## Passage shown
▶
Something more than negligence is necessary. In the instant case the appellant was aware of the possible harm and yet cared to do nothing about it. Its action was, therefore reckless and showed its mala fides in the eye of law.

Section 167 of the Act did not protect it. [126 B] Jones v. Gordon, 2 A.C. 616, referred to.

CIVIL APPELLATE JURISDICTION : Civil Appeal No. 2154 of 1968.

Appeal from the judgment and decree dated March 18, 1968 of the Bombay High Court in Appeal No. 102 of 1966.

Naunit Lal, for the appellant.

V. M. Tarkunde and B. R. Agarwala, for the respondent.

The Judgment of the Court was delivered by RAY, C.J.-This appeal is by certificate from the judgment dated 18 March, 1968 of the High Court of Bombay.

124 The respondent filed the suit against the appellant Municipality for the recovery of Rs. 1,00,012/- as damages suffered to the respondent's property on account of flood caused by acts of gross negligence on the part of the appellant. The High Court passed a decree in favour of the respondent for Rs. 54,560/- with interest at 6% per annum.

The respondent has a structure abutting on the Yacoob Road.

The width of Yacoob Road is about 12 feet. On the other side of the road is an open nallah running parallel to the road. The nallah is about 45 feet in width, The nallah provides for passage of dirty water, rain water to the creek during the months of November to May.

The Government of Maharashtra demolished a portion of Varala Dam in the month of May, 1963. In consequence the "rater stored in the lake was bound to pass through the nallah to the creek. The appellant commenced the work of laying cement slab across the nallah in about the second week of June, 1963. The centering work to support and settle the slab continued to remain in its position in the nallah till about the first week of July, 1963.

The allegations against the appellant were these First, the appellant prepared a plan for narrowing the nallah in front of the respondent's shop without making any provision for the passage of additional rain water from the Varala lake catchment area.

Second, the existence, of the centring work and the cement slab across the nallah constituted a grave obstruction against the passage of rain water through the nallah.

Third, the appellant neglected and failed to see that the passage of the nallah was kept free and unobstructed by work of construction and debris for providing a safe passage of the rain water which was likely to pass at the commencement of the monsoon season.

Fourth, in the normal course of the monsoon season, there was heavy rain at Bhiwandi on the 5th, 6th and the 7th days of July, 1963. Because of the existence of centring work in the nallah, the slab, wild shrubs and debris, the water course was completely blocked and the rain water which collected in the catchment area beyond the dam and in the Bbiwandi and Nizampur accumulated at the mouth of the slab work to dangerous heights. This resulted in the whole of The area adjoining and surrounding the nallah being flooded.
◀
## Source excerpt
▶
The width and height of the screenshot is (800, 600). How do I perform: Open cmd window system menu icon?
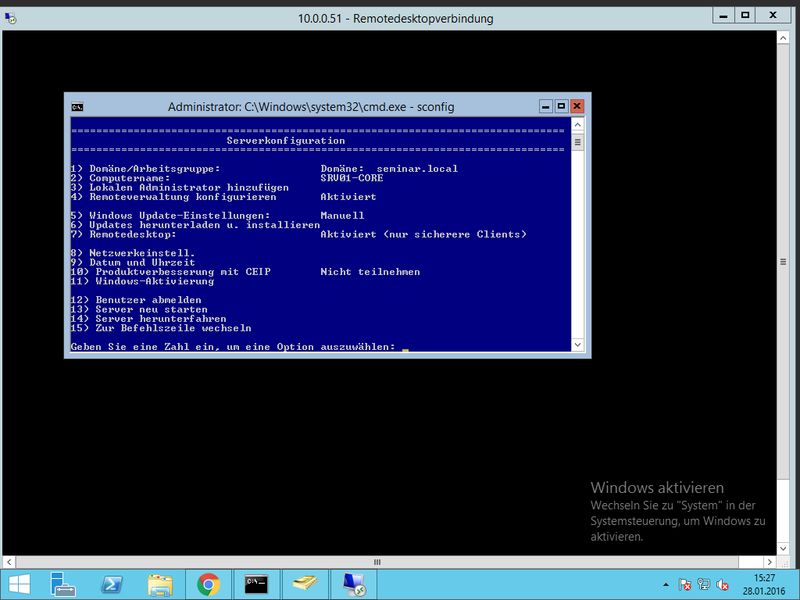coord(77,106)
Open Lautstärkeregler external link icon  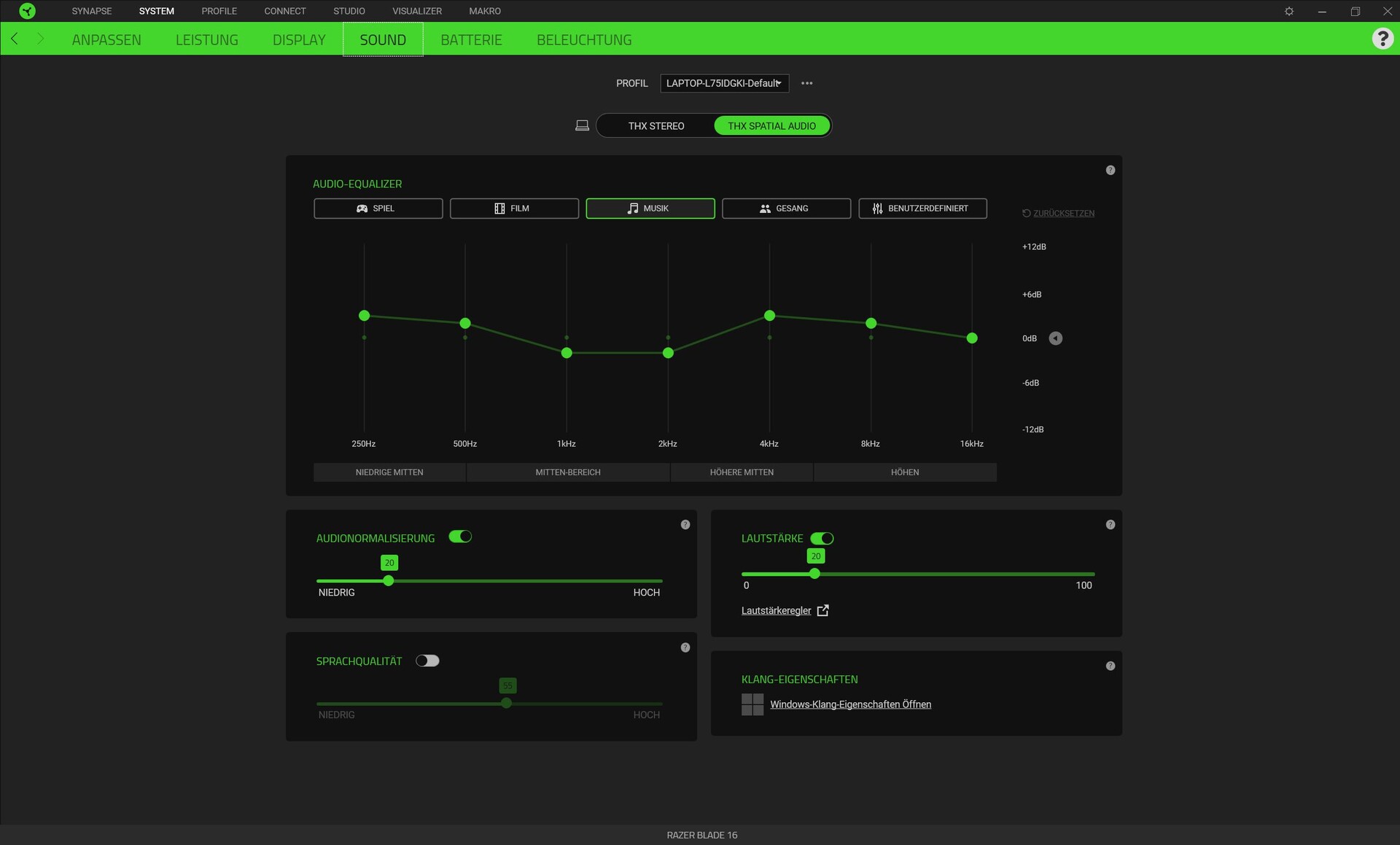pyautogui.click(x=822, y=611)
◀
## Tasks to complete
A: Reproduce everything in the flood-damage judgment from "CIVIL APPELLATE JURISDICTION" down to "for the respondent.", word for word.
B: Carry on the flood-damage judgment from the point at which it stops.

## Answers for this exercise
A:
CIVIL APPELLATE JURISDICTION : Civil Appeal No. 2154 of 1968.

Appeal from the judgment and decree dated March 18, 1968 of the Bombay High Court in Appeal No. 102 of 1966.

Naunit Lal, for the appellant.

V. M. Tarkunde and B. R. Agarwala, for the respondent.

B:
The High Court found these facts :

The appellant had knowledge in the month of April, 1963 of the demolition of the Varala Dam above a height of 6 feet above ground level. The appellant completed the laying of the slab between Teen Batti bridge and Habsanali bridge after April, 1963 with the knowledge of the demolition of the Varala Dam. The appellant narrowed 125 the water-way near Teen Batti bridge to an extent that it was insufficient for discharge of water from the increased catchment area. because of the demolition. The appellant with full knowledge of the consequences narrowed the water passage, put a slab on it and did not remove the centring at Lendi bridge. The appellant allowed accumulation of garbage and debris so as to obstruct the passage of' water.

The further findings are these.

The nallah runs from south to north. The water carried by it flows on to the creek at the northern end of the nallah.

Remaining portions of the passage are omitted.